(Dataset records)
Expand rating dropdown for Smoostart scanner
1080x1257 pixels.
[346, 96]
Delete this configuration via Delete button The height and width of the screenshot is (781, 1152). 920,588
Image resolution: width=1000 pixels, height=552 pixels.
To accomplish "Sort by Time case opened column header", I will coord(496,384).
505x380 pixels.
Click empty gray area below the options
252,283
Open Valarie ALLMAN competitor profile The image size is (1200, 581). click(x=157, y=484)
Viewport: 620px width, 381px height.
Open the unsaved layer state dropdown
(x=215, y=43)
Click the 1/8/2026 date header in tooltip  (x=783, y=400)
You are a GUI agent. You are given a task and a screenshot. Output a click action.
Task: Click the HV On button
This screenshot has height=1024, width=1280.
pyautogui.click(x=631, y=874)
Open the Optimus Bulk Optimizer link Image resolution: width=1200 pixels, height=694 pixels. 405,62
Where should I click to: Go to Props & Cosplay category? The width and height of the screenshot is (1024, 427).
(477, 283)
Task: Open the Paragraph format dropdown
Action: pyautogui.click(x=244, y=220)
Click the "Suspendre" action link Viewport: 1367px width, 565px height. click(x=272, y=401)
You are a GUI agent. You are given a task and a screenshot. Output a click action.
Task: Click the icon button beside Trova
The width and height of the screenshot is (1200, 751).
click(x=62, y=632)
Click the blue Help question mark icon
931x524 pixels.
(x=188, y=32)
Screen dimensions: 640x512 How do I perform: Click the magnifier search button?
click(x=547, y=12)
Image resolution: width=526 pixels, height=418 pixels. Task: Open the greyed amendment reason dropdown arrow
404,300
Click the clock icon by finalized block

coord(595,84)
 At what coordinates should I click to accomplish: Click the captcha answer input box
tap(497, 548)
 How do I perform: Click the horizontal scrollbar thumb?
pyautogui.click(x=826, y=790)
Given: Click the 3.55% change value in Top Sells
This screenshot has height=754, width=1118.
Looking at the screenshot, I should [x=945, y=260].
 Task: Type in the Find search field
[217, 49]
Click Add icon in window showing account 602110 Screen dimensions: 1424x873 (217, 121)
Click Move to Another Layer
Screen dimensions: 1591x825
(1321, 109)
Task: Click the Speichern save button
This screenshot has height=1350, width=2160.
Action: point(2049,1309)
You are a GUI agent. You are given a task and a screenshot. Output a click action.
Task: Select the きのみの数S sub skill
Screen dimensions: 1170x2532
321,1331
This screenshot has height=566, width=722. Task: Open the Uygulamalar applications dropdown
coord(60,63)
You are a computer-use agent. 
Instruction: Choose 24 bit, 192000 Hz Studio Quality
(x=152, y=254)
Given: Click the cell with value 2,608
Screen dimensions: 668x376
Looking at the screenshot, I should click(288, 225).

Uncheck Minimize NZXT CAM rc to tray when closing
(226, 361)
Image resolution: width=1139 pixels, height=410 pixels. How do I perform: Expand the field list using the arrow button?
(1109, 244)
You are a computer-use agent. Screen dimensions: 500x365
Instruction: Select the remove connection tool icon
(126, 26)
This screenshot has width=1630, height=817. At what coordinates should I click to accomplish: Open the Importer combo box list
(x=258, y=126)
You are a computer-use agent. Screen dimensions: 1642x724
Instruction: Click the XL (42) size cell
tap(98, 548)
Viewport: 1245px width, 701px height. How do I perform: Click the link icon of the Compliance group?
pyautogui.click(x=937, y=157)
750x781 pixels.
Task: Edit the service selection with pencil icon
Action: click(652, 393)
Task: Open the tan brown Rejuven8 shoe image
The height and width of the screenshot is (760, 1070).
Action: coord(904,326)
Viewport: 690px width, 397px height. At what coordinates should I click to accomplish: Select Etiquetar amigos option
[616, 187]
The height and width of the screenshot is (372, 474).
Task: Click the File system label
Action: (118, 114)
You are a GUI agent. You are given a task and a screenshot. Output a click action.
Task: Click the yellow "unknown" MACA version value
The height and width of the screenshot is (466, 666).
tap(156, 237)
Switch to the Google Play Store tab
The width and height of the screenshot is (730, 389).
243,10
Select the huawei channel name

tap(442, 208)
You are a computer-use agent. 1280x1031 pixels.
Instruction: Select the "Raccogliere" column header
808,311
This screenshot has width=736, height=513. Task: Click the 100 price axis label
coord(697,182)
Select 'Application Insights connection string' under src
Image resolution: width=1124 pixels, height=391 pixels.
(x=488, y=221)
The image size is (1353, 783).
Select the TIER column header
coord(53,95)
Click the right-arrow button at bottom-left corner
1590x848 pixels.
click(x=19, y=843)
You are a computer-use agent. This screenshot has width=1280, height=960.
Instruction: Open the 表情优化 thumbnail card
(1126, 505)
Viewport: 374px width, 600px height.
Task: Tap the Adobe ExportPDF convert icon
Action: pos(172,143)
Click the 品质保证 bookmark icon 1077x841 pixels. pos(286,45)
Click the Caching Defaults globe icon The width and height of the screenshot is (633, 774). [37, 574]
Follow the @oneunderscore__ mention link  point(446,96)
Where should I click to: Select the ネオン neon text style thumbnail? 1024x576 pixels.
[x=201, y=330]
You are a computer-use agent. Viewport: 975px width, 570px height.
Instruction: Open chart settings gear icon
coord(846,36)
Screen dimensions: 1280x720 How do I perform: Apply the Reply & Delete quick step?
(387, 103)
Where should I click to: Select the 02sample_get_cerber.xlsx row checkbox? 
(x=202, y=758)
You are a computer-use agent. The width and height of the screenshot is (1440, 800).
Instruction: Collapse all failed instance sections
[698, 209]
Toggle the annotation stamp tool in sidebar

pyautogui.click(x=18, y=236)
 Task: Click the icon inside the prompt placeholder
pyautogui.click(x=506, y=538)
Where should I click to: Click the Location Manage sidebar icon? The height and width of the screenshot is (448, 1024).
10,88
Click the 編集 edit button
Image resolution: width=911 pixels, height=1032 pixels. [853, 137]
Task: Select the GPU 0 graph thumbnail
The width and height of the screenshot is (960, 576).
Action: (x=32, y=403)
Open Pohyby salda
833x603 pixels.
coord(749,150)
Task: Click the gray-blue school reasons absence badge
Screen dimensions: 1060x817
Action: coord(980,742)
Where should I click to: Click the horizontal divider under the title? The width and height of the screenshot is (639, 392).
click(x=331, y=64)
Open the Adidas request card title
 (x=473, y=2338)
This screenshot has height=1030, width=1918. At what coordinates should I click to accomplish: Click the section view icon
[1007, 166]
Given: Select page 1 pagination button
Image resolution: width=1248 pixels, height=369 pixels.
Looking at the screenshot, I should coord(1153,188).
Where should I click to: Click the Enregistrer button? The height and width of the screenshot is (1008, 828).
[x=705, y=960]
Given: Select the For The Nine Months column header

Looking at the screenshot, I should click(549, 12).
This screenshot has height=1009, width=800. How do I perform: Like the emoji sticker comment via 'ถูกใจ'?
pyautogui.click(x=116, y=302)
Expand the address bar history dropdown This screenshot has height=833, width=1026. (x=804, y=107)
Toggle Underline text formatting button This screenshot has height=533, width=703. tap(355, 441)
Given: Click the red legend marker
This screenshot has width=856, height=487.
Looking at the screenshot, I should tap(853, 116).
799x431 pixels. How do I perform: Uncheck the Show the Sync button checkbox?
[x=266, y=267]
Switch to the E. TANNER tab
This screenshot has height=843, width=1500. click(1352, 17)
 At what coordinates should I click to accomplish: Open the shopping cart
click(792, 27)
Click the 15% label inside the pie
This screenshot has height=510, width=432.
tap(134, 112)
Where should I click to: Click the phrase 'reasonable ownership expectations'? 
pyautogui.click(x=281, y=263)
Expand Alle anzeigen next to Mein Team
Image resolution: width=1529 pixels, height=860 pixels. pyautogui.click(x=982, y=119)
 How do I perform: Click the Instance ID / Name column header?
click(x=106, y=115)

Problem to work on. The data above needs retyping. Reproduce each line exactly.

Solution to the exercise.
Expand rating dropdown for Smoostart scanner
1080x1257 pixels.
[346, 96]
Delete this configuration via Delete button The height and width of the screenshot is (781, 1152). 920,588
Image resolution: width=1000 pixels, height=552 pixels.
To accomplish "Sort by Time case opened column header", I will coord(496,384).
505x380 pixels.
Click empty gray area below the options
252,283
Open Valarie ALLMAN competitor profile The image size is (1200, 581). click(x=157, y=484)
Viewport: 620px width, 381px height.
Open the unsaved layer state dropdown
(x=215, y=43)
Click the 1/8/2026 date header in tooltip  (x=783, y=400)
You are a GUI agent. You are given a task and a screenshot. Output a click action.
Task: Click the HV On button
This screenshot has height=1024, width=1280.
pyautogui.click(x=631, y=874)
Open the Optimus Bulk Optimizer link Image resolution: width=1200 pixels, height=694 pixels. 405,62
Where should I click to: Go to Props & Cosplay category? The width and height of the screenshot is (1024, 427).
(477, 283)
Task: Open the Paragraph format dropdown
Action: pyautogui.click(x=244, y=220)
Click the "Suspendre" action link Viewport: 1367px width, 565px height. click(x=272, y=401)
You are a GUI agent. You are given a task and a screenshot. Output a click action.
Task: Click the icon button beside Trova
The width and height of the screenshot is (1200, 751).
click(x=62, y=632)
Click the blue Help question mark icon
931x524 pixels.
(x=188, y=32)
Screen dimensions: 640x512 How do I perform: Click the magnifier search button?
click(x=547, y=12)
Image resolution: width=526 pixels, height=418 pixels. Task: Open the greyed amendment reason dropdown arrow
404,300
Click the clock icon by finalized block

coord(595,84)
 At what coordinates should I click to accomplish: Click the captcha answer input box
tap(497, 548)
 How do I perform: Click the horizontal scrollbar thumb?
pyautogui.click(x=826, y=790)
Given: Click the 3.55% change value in Top Sells
This screenshot has height=754, width=1118.
Looking at the screenshot, I should [x=945, y=260].
 Task: Type in the Find search field
[217, 49]
Click Add icon in window showing account 602110 Screen dimensions: 1424x873 (217, 121)
Click Move to Another Layer
Screen dimensions: 1591x825
(1321, 109)
Task: Click the Speichern save button
This screenshot has height=1350, width=2160.
Action: point(2049,1309)
You are a GUI agent. You are given a task and a screenshot. Output a click action.
Task: Select the きのみの数S sub skill
Screen dimensions: 1170x2532
321,1331
This screenshot has height=566, width=722. Task: Open the Uygulamalar applications dropdown
coord(60,63)
You are a computer-use agent. 
Instruction: Choose 24 bit, 192000 Hz Studio Quality
(x=152, y=254)
Given: Click the cell with value 2,608
Screen dimensions: 668x376
Looking at the screenshot, I should click(288, 225).

Uncheck Minimize NZXT CAM rc to tray when closing
(226, 361)
Image resolution: width=1139 pixels, height=410 pixels. How do I perform: Expand the field list using the arrow button?
(1109, 244)
You are a computer-use agent. Screen dimensions: 500x365
Instruction: Select the remove connection tool icon
(126, 26)
This screenshot has width=1630, height=817. At what coordinates should I click to accomplish: Open the Importer combo box list
(x=258, y=126)
You are a computer-use agent. Screen dimensions: 1642x724
Instruction: Click the XL (42) size cell
tap(98, 548)
Viewport: 1245px width, 701px height. How do I perform: Click the link icon of the Compliance group?
pyautogui.click(x=937, y=157)
750x781 pixels.
Task: Edit the service selection with pencil icon
Action: click(652, 393)
Task: Open the tan brown Rejuven8 shoe image
The height and width of the screenshot is (760, 1070).
Action: coord(904,326)
Viewport: 690px width, 397px height. At what coordinates should I click to accomplish: Select Etiquetar amigos option
[616, 187]
The height and width of the screenshot is (372, 474).
Task: Click the File system label
Action: (118, 114)
You are a GUI agent. You are given a task and a screenshot. Output a click action.
Task: Click the yellow "unknown" MACA version value
The height and width of the screenshot is (466, 666).
tap(156, 237)
Switch to the Google Play Store tab
The width and height of the screenshot is (730, 389).
243,10
Select the huawei channel name

tap(442, 208)
You are a computer-use agent. 1280x1031 pixels.
Instruction: Select the "Raccogliere" column header
808,311
This screenshot has width=736, height=513. Task: Click the 100 price axis label
coord(697,182)
Select 'Application Insights connection string' under src
Image resolution: width=1124 pixels, height=391 pixels.
(x=488, y=221)
The image size is (1353, 783).
Select the TIER column header
coord(53,95)
Click the right-arrow button at bottom-left corner
1590x848 pixels.
click(x=19, y=843)
You are a computer-use agent. This screenshot has width=1280, height=960.
Instruction: Open the 表情优化 thumbnail card
(1126, 505)
Viewport: 374px width, 600px height.
Task: Tap the Adobe ExportPDF convert icon
Action: pos(172,143)
Click the 品质保证 bookmark icon 1077x841 pixels. pos(286,45)
Click the Caching Defaults globe icon The width and height of the screenshot is (633, 774). [37, 574]
Follow the @oneunderscore__ mention link  point(446,96)
Where should I click to: Select the ネオン neon text style thumbnail? 1024x576 pixels.
[x=201, y=330]
You are a computer-use agent. Viewport: 975px width, 570px height.
Instruction: Open chart settings gear icon
coord(846,36)
Screen dimensions: 1280x720 How do I perform: Apply the Reply & Delete quick step?
(387, 103)
Where should I click to: Select the 02sample_get_cerber.xlsx row checkbox? 
(x=202, y=758)
You are a computer-use agent. The width and height of the screenshot is (1440, 800).
Instruction: Collapse all failed instance sections
[698, 209]
Toggle the annotation stamp tool in sidebar

pyautogui.click(x=18, y=236)
 Task: Click the icon inside the prompt placeholder
pyautogui.click(x=506, y=538)
Where should I click to: Click the Location Manage sidebar icon? The height and width of the screenshot is (448, 1024).
10,88
Click the 編集 edit button
Image resolution: width=911 pixels, height=1032 pixels. [853, 137]
Task: Select the GPU 0 graph thumbnail
The width and height of the screenshot is (960, 576).
Action: (x=32, y=403)
Open Pohyby salda
833x603 pixels.
coord(749,150)
Task: Click the gray-blue school reasons absence badge
Screen dimensions: 1060x817
Action: coord(980,742)
Where should I click to: Click the horizontal divider under the title? The width and height of the screenshot is (639, 392).
click(x=331, y=64)
Open the Adidas request card title
 (x=473, y=2338)
This screenshot has height=1030, width=1918. At what coordinates should I click to accomplish: Click the section view icon
[1007, 166]
Given: Select page 1 pagination button
Image resolution: width=1248 pixels, height=369 pixels.
Looking at the screenshot, I should coord(1153,188).
Where should I click to: Click the Enregistrer button? The height and width of the screenshot is (1008, 828).
[x=705, y=960]
Given: Select the For The Nine Months column header

Looking at the screenshot, I should click(549, 12).
This screenshot has height=1009, width=800. How do I perform: Like the emoji sticker comment via 'ถูกใจ'?
pyautogui.click(x=116, y=302)
Expand the address bar history dropdown This screenshot has height=833, width=1026. (x=804, y=107)
Toggle Underline text formatting button This screenshot has height=533, width=703. tap(355, 441)
Given: Click the red legend marker
This screenshot has width=856, height=487.
Looking at the screenshot, I should tap(853, 116).
799x431 pixels. How do I perform: Uncheck the Show the Sync button checkbox?
[x=266, y=267]
Switch to the E. TANNER tab
This screenshot has height=843, width=1500. click(1352, 17)
 At what coordinates should I click to accomplish: Open the shopping cart
click(792, 27)
Click the 15% label inside the pie
This screenshot has height=510, width=432.
tap(134, 112)
Where should I click to: Click the phrase 'reasonable ownership expectations'? 
pyautogui.click(x=281, y=263)
Expand Alle anzeigen next to Mein Team
Image resolution: width=1529 pixels, height=860 pixels. pyautogui.click(x=982, y=119)
 How do I perform: Click the Instance ID / Name column header?
click(x=106, y=115)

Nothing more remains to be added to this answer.